Transcribe all the entries word for word, skipping the pictures.
** Opening The data block **
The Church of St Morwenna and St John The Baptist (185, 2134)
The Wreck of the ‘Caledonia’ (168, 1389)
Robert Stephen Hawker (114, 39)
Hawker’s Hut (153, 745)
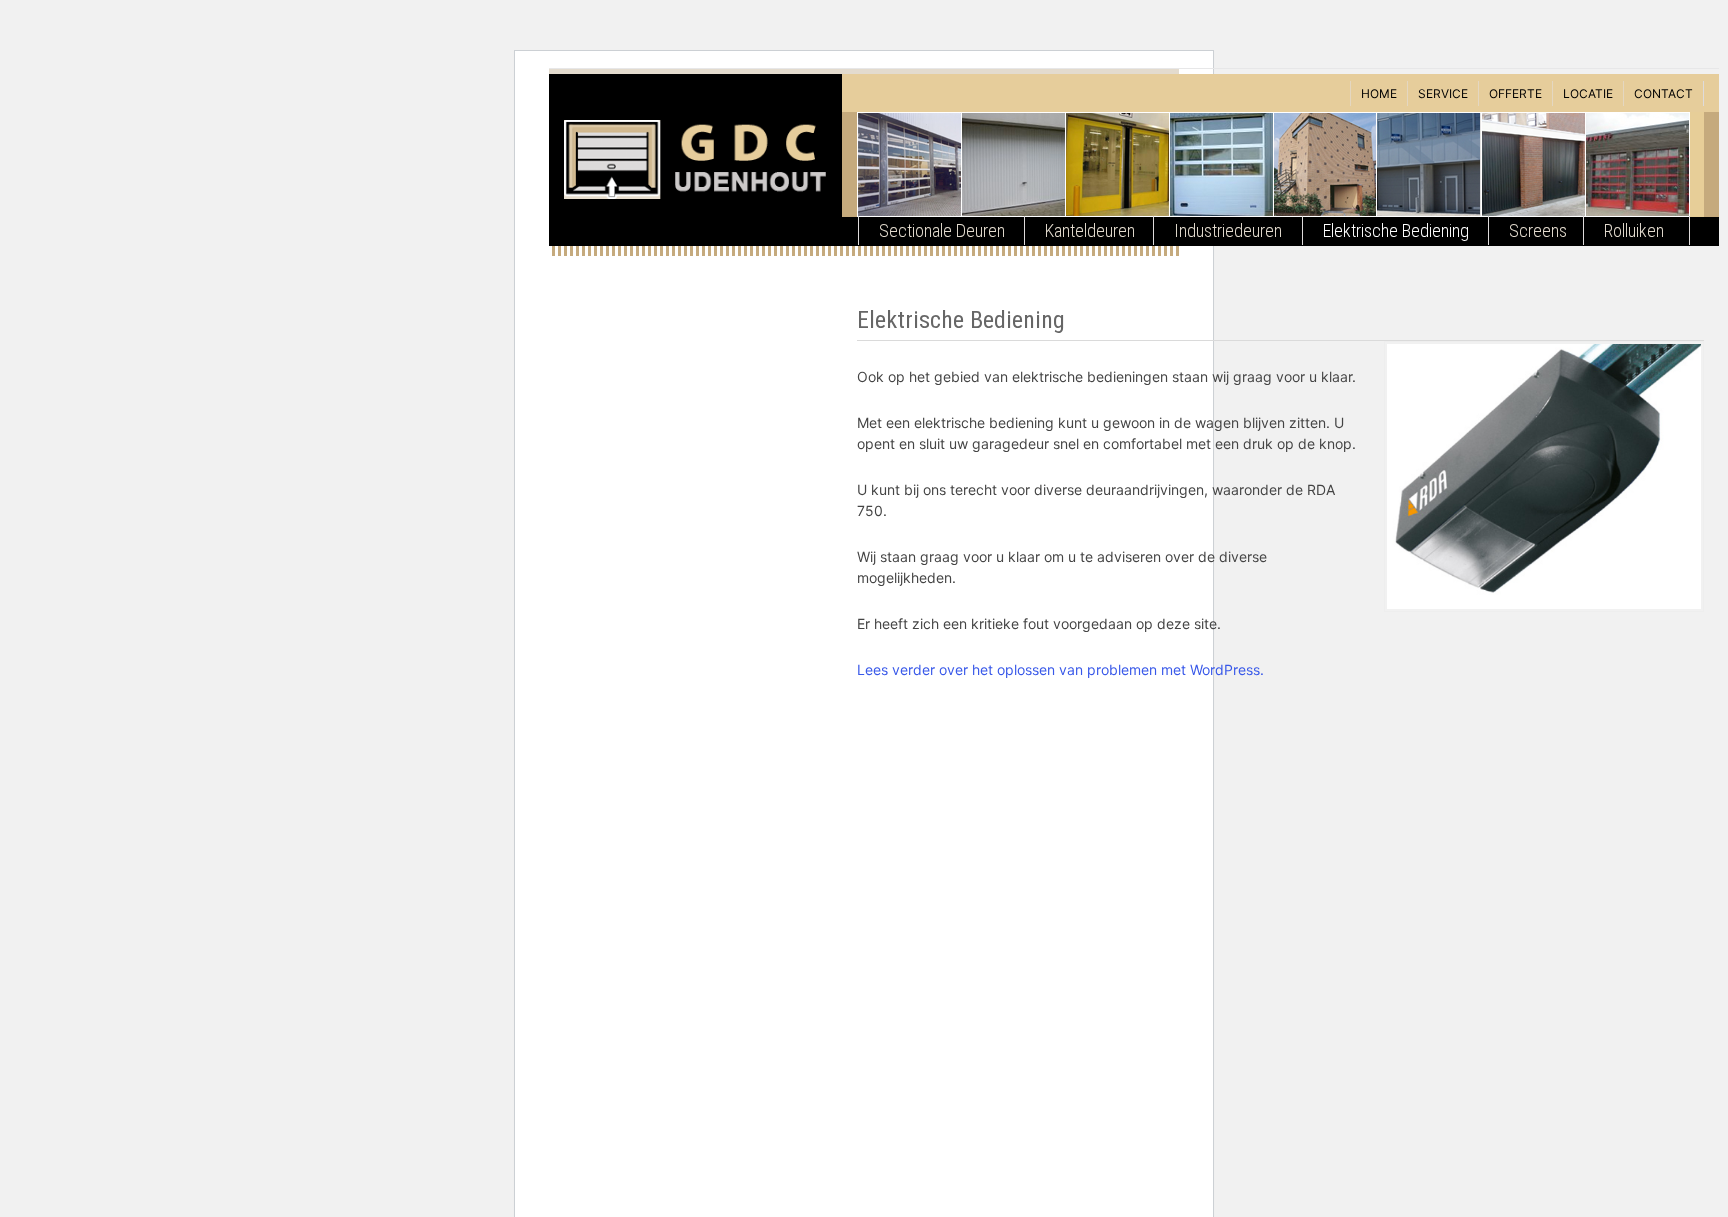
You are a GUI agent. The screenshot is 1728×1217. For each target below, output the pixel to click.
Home (1379, 93)
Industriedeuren (1228, 230)
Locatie (1588, 93)
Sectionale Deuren (942, 230)
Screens (1538, 230)
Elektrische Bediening (1396, 230)
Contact (1663, 93)
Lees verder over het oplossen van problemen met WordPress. (1060, 669)
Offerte (1515, 93)
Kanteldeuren (1090, 230)
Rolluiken (1634, 230)
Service (1443, 93)
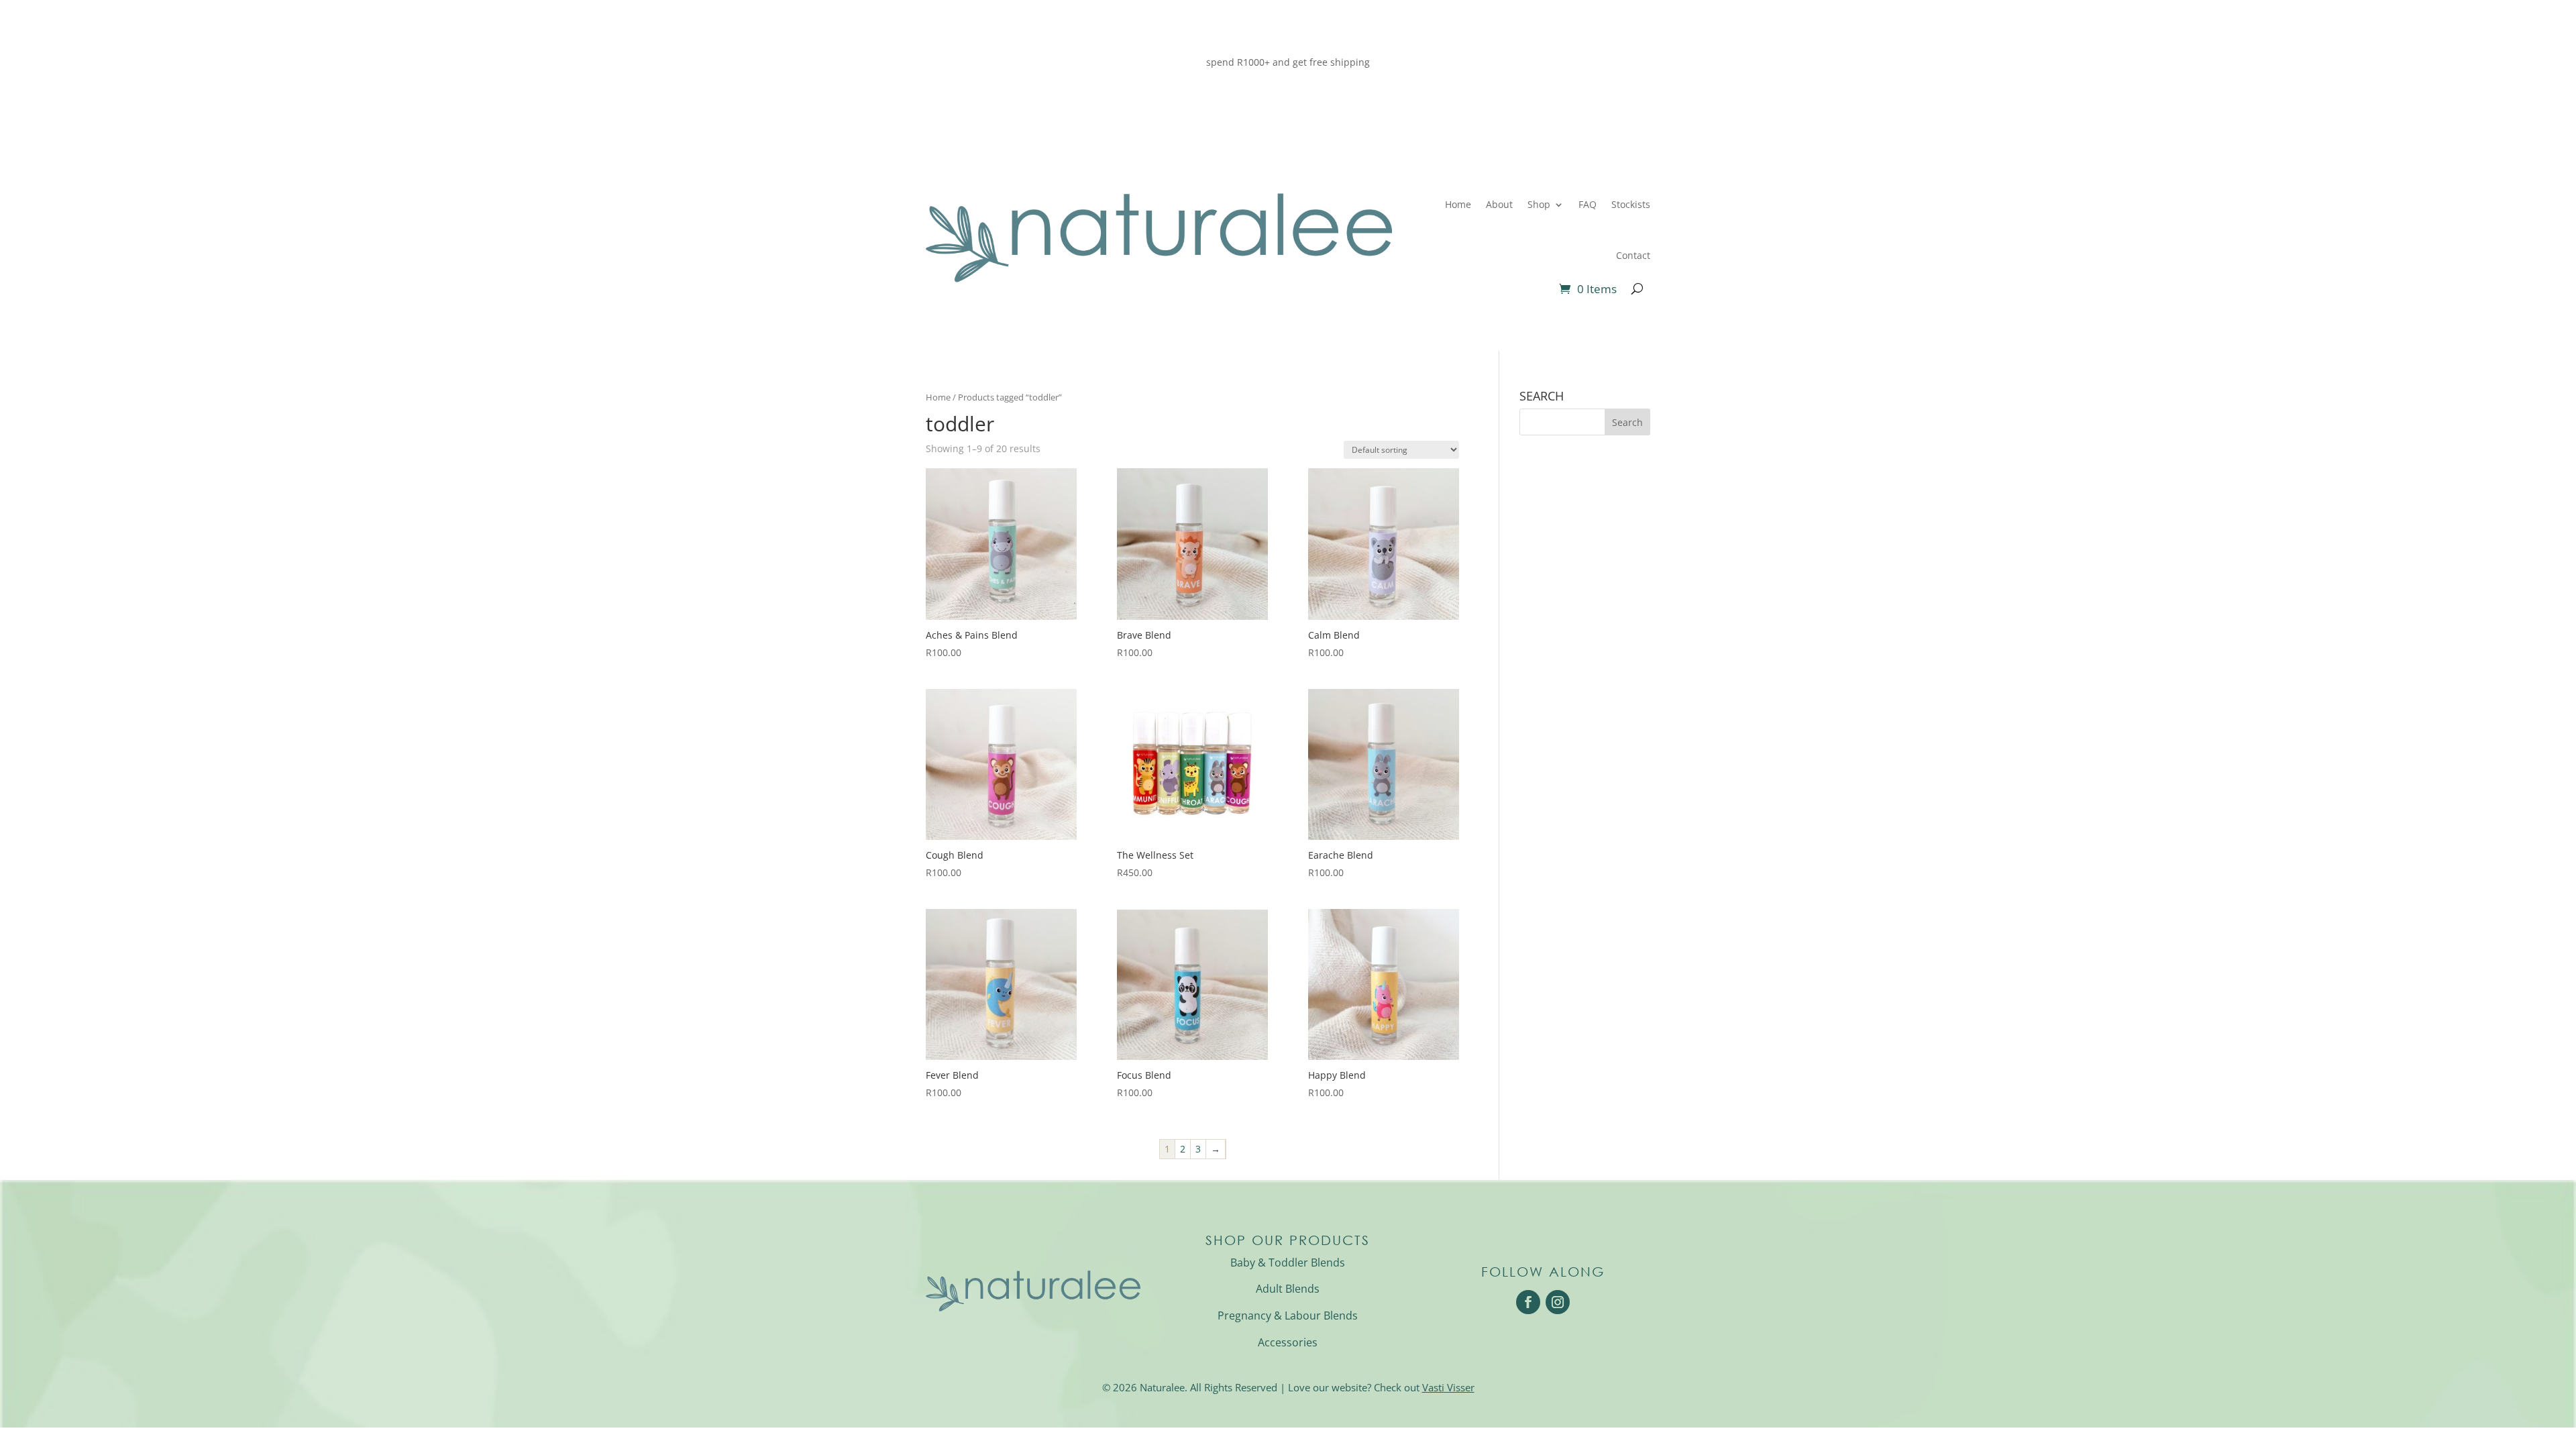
** Closing The data block **
◆ Response to the exercise ◆
The Church of St Morwenna and St John The Baptist (185, 2134)
The Wreck of the ‘Caledonia’ (168, 1389)
Robert Stephen Hawker (114, 39)
Hawker’s Hut (153, 745)
You are a GUI agent. The screenshot is 1728×1217. For each target below, output the pixel to click.
Home (1379, 93)
Industriedeuren (1228, 230)
Locatie (1588, 93)
Sectionale Deuren (942, 230)
Screens (1538, 230)
Elektrische Bediening (1396, 230)
Contact (1663, 93)
Lees verder over het oplossen van problemen met WordPress. (1060, 669)
Offerte (1515, 93)
Kanteldeuren (1090, 230)
Rolluiken (1634, 230)
Service (1443, 93)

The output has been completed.